Also available in Russian

One common problem when you work with predictive analytics is methods to present predictions and recommendations for action in formats that business people can easily access.

As companies move more into the realm of predictive analytics, IBM® Cognos® needs to present this information in easily digestible formats. Many predictive models do not lend themselves to traditional reporting tools. Fortunately, association models do and are a common starting place for predictive analytics teams to start working on business problems.

Common applications of association models include cross-selling and up-selling products and services to customers—concepts that apply to most commercial enterprises.

Association mining for Cognos professionals

Imagine a situation where your company wants to sell more to its existing customers. Sometimes, this drive takes the form of selling to customers more of what they are already buying. But many times, the goal is to sell other, extra items or services. Here is where association models can make targeted recommendations, recommendations that salespeople and automated sales processes use to up-sell or cross-sell more "stuff" to customers.

In physical goods, associated products or add-ons to primary products make sense. Think of an ice cream shop: That store probably wants to sell whipped cream and fudge topping to the customers who buy the ice cream.

The well-known, large Internet retailers use association models to make recommendations to all their customers. Most people who shop on Internet sites see suggestions on the web page to purchase more items that are based on items in the online shopping cart. Smaller websites tend to build those recommendations from just a list of top products. Medium-sized and large web companies usually put a significant amount of time and effort into creating models of purchasing patterns that are based on products that customers order. Add a dash of demographic information about the customer, and the website automatically tailors its recommendations to a short list of products that people who bought the first product are also buying.

Likewise, in services, think of a bank that wants to sell loan products to customers who have savings accounts. Or a pest-control company that wants to sell termite monitoring services to customers who use their other pest services. The examples are endless.
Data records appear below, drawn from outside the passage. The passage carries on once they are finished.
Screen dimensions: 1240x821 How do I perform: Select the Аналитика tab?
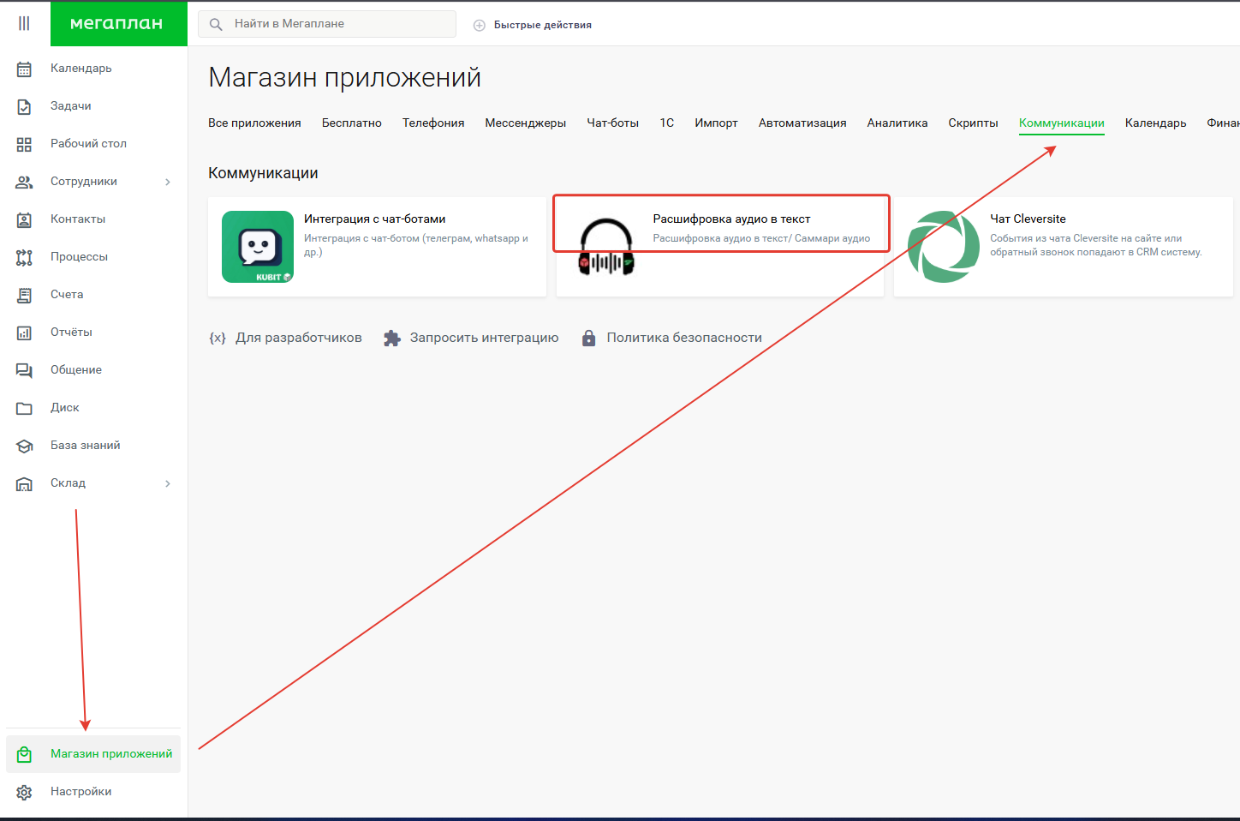click(x=897, y=123)
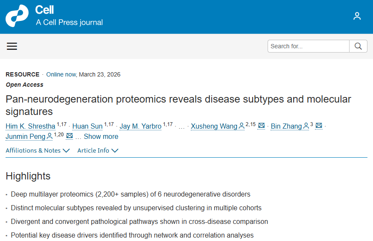373x241 pixels.
Task: Click Xusheng Wang's email envelope icon
Action: coord(262,126)
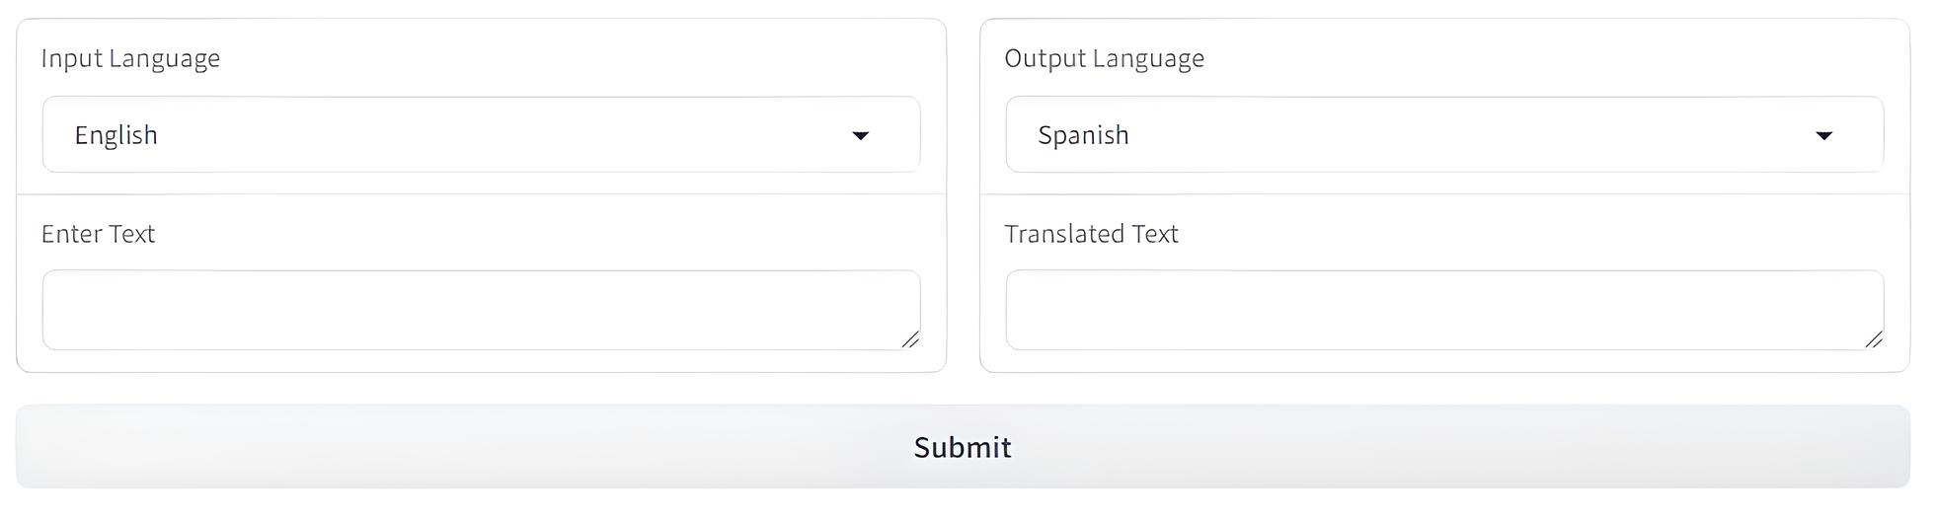
Task: Click the Enter Text box resize handle
Action: click(x=910, y=339)
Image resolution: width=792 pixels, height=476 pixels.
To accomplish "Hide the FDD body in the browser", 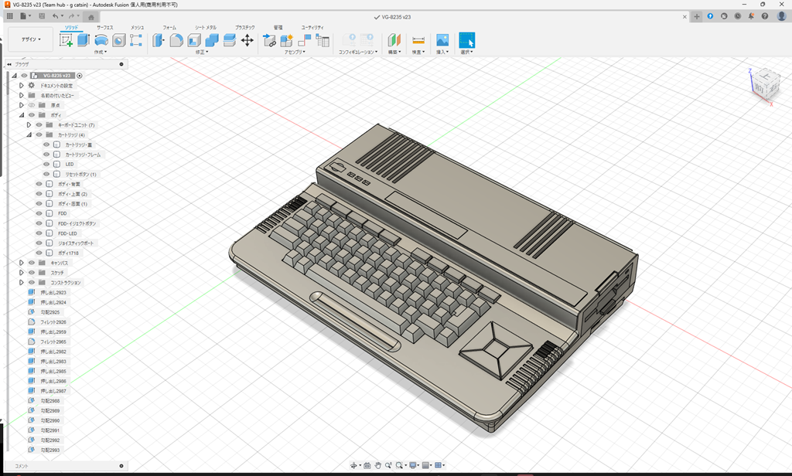I will 39,213.
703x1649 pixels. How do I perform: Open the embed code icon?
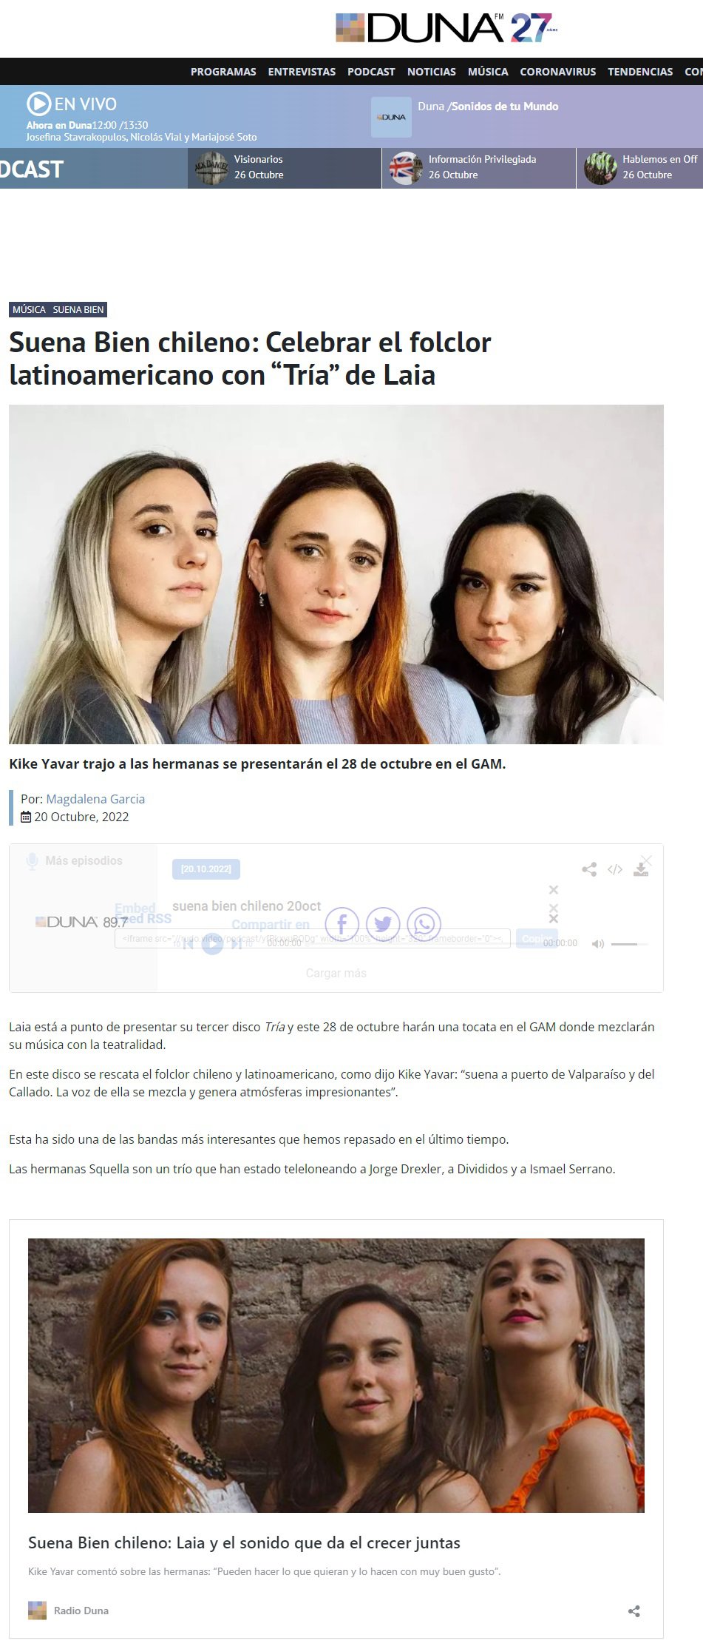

Other potential uses of association models in real-world business are for warehouse planning. Association models can indicate products that are often paired for retrieval from the warehouse to plan layouts to minimize time and movement.

Aside from tactical sales uses, marketing activities benefit from association models, as well. Consider what happens when a product is made part of a marketing campaign. Association models aid marketing decision making by showing which other products will probably sell in conjunction with the targeted items.

Association model concepts

Association models are one of the easiest to construct, easiest to understand, and easiest to implement predictive analytics methods for making these cross-sell recommendations where there are many products and many customers. The algorithms for constructing association models range from fairly simple statistical processes to complex machine learning-based methods. Regardless of methodology, the net output of models that are designed to increase sales is a recommendation to purchase an item that is based on what the customer is purchasing or previously purchased.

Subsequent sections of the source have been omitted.